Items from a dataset
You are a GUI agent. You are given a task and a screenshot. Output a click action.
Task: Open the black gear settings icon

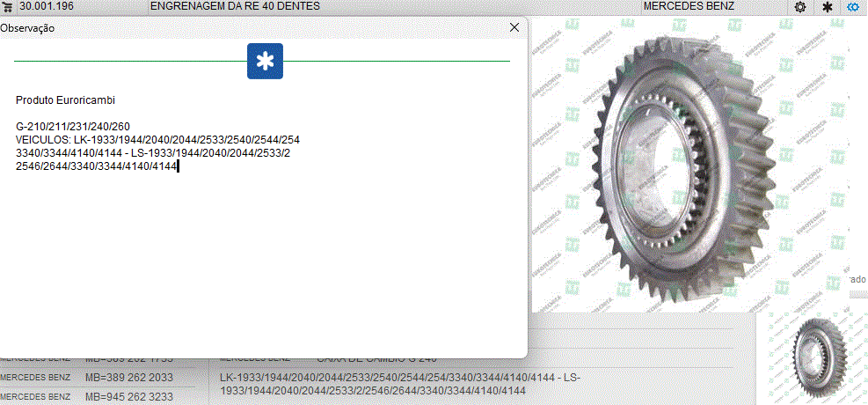(x=800, y=7)
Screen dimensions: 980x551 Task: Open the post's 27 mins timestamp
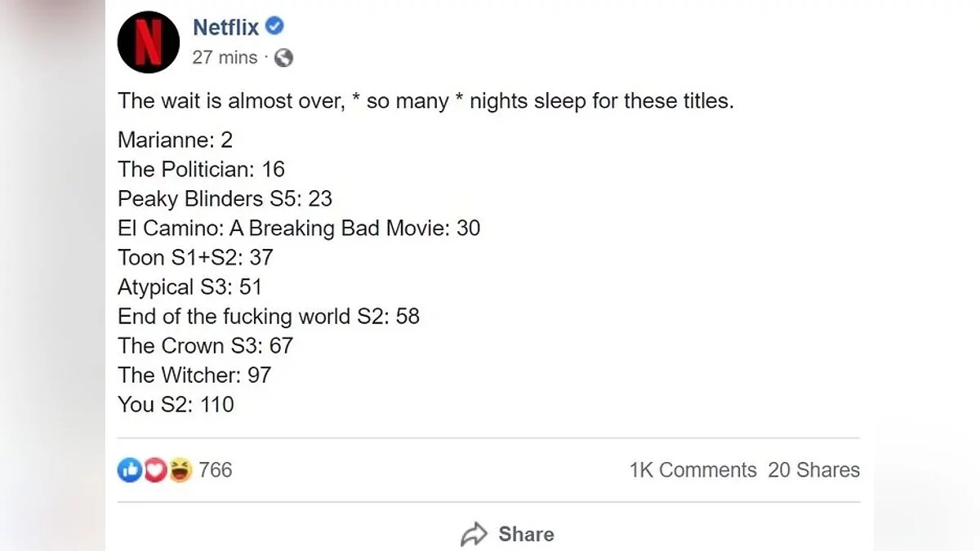coord(225,58)
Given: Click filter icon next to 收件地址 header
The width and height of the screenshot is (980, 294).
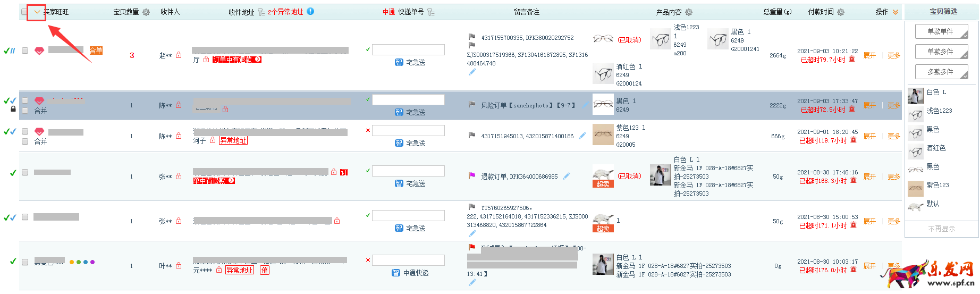Looking at the screenshot, I should 261,12.
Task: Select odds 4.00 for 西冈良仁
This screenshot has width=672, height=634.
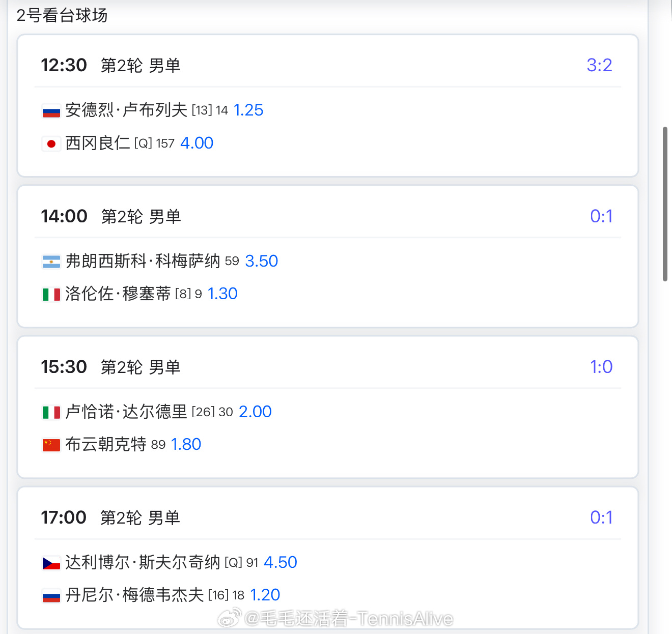Action: click(197, 143)
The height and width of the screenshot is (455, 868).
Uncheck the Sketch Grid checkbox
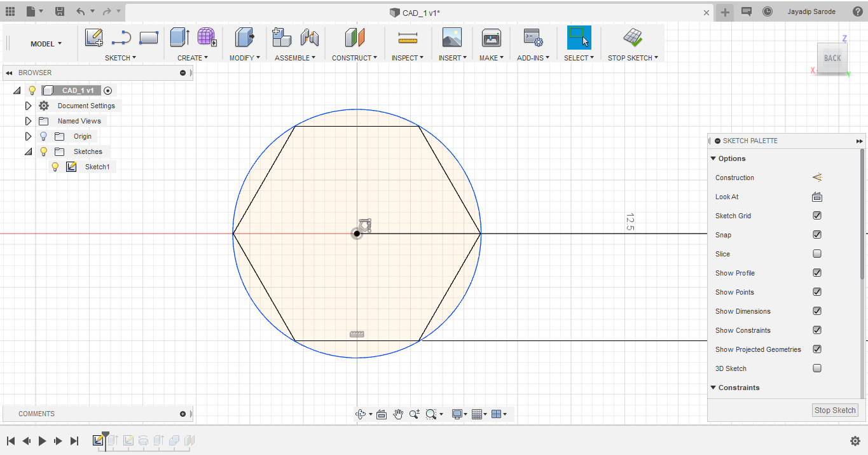click(817, 216)
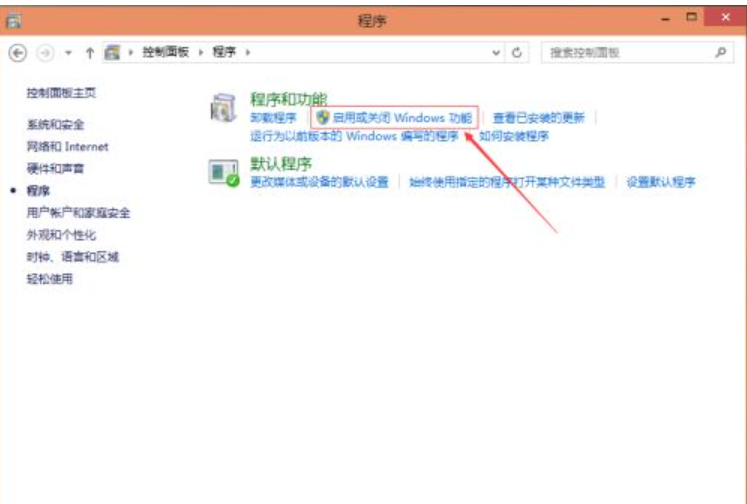This screenshot has width=747, height=504.
Task: Go up one level with up arrow
Action: click(90, 52)
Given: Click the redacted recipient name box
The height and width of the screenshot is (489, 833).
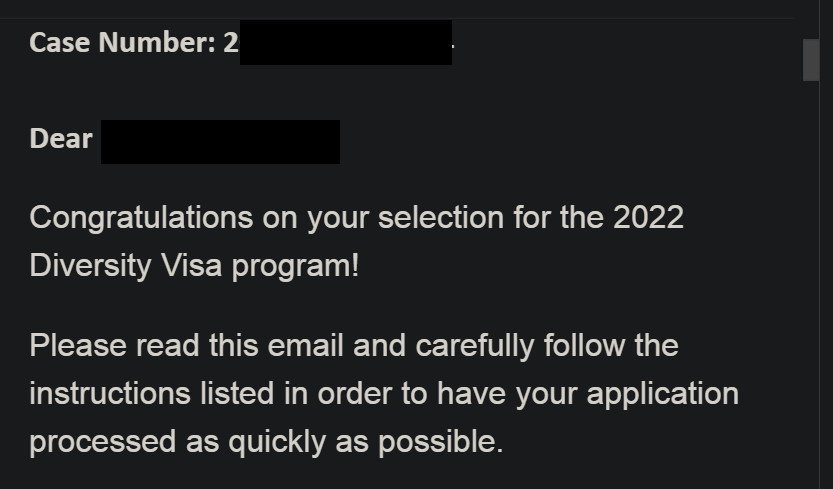Looking at the screenshot, I should point(220,141).
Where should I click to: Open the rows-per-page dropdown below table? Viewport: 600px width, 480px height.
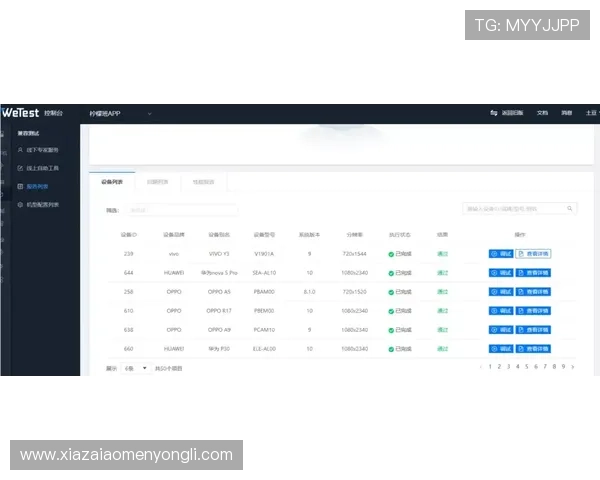click(135, 368)
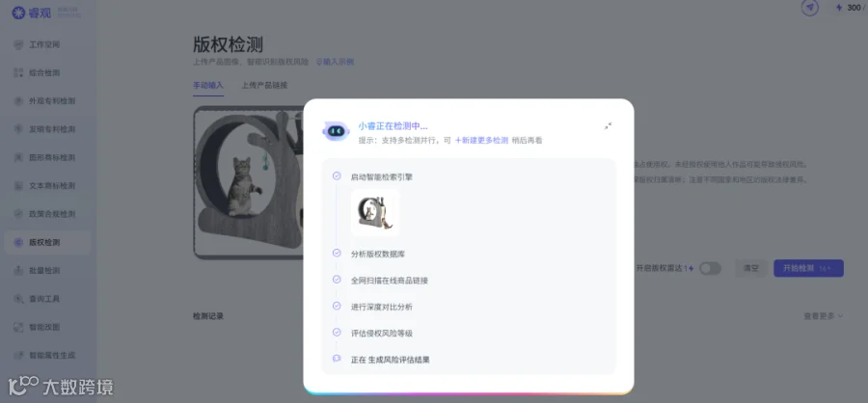Expand 查看更多 dropdown in records

tap(824, 316)
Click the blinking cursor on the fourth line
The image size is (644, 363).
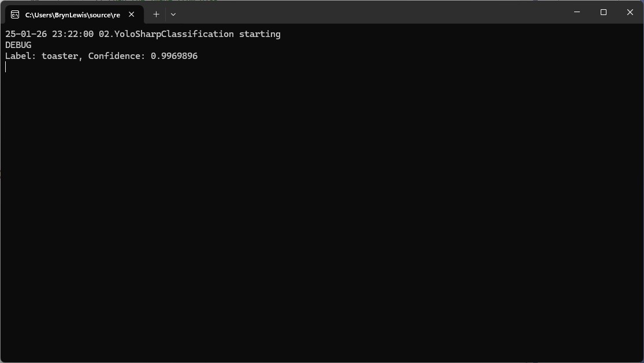point(6,67)
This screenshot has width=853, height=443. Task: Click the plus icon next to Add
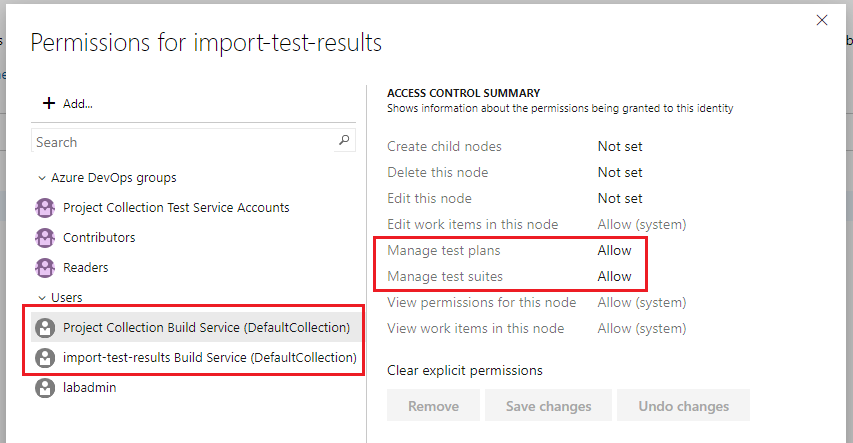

→ Instructions for the task: Print the data word for word and omit the pictures.

→ Output below:
You are a GUI agent. You are given a task and a screenshot. Output a click action.
Task: Open the black gear settings icon

(x=800, y=7)
Screen dimensions: 980x551 Task: Open the post's 27 mins timestamp
coord(225,58)
Given: Click filter icon next to 收件地址 header
The width and height of the screenshot is (980, 294).
Looking at the screenshot, I should 261,12.
Task: Select odds 4.00 for 西冈良仁
This screenshot has width=672, height=634.
Action: click(197, 143)
The height and width of the screenshot is (455, 868).
Uncheck the Sketch Grid checkbox
click(817, 216)
This screenshot has width=747, height=504.
Task: Go up one level with up arrow
Action: click(90, 52)
Given: Click the redacted recipient name box
The height and width of the screenshot is (489, 833).
Looking at the screenshot, I should point(220,141).
Where should I click to: Open the rows-per-page dropdown below table? Viewport: 600px width, 480px height.
click(135, 368)
Expand 查看更多 dropdown in records

tap(824, 316)
Click the blinking cursor on the fourth line
The image size is (644, 363).
point(6,67)
This screenshot has width=853, height=443. Task: Click the plus icon next to Add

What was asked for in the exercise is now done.